**DATA IN THIS EXERCISE**
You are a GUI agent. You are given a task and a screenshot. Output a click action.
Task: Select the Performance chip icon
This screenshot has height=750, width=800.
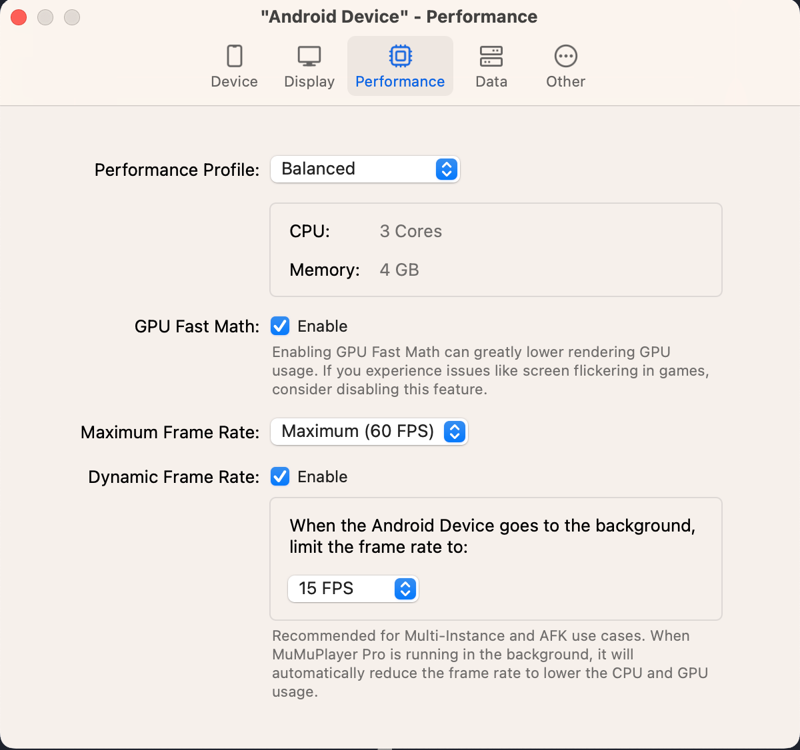click(400, 56)
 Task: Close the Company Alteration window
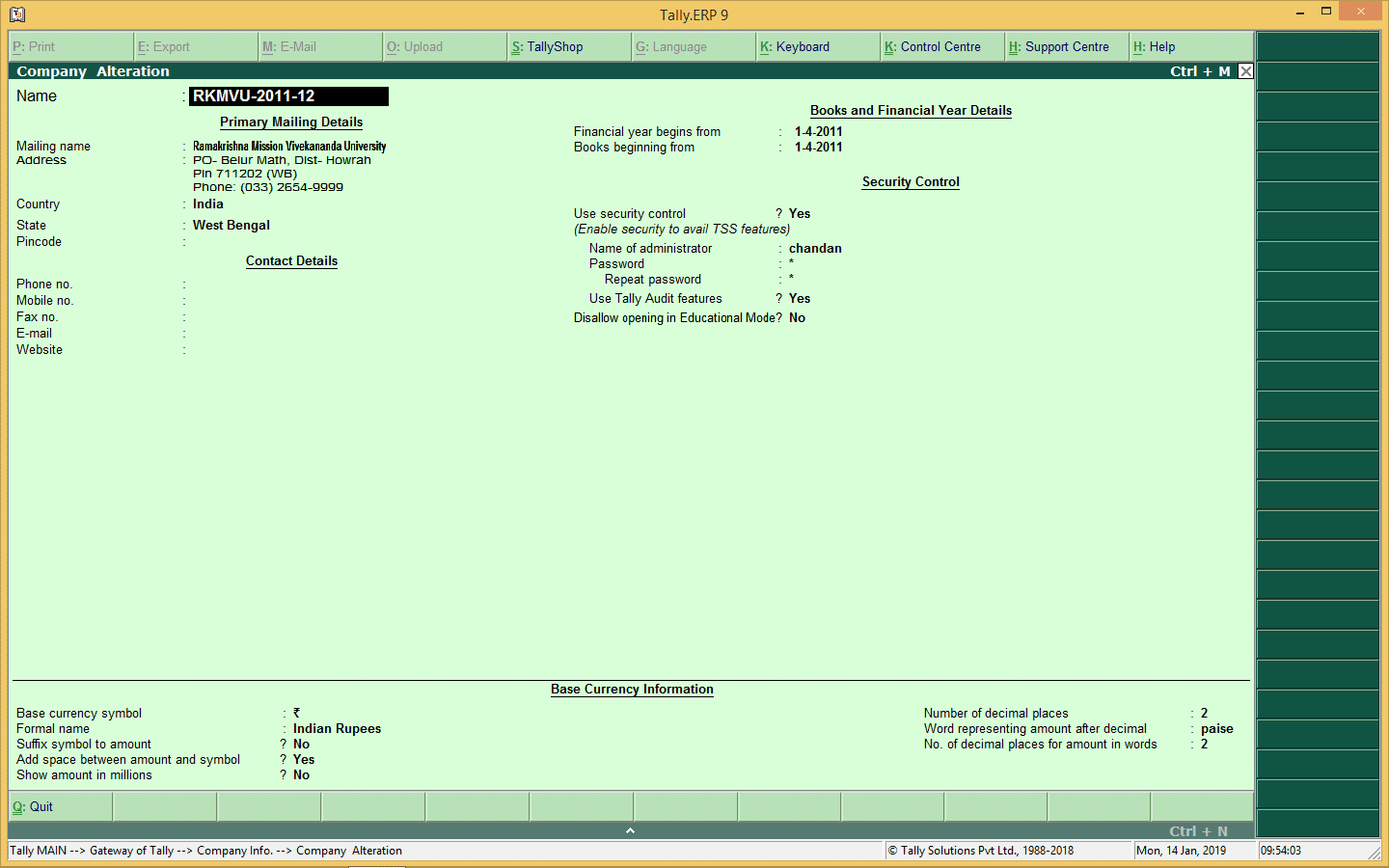pos(1244,70)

**TASK INSTRUCTIONS**
Please leave out the pictures while you copy exactly the lines from the one containing "Task: Select the Performance chip icon" through the end of the records.

**EXERCISE RESPONSE**
Task: Select the Performance chip icon
This screenshot has height=750, width=800.
click(400, 56)
 Task: Close the Company Alteration window
pos(1244,70)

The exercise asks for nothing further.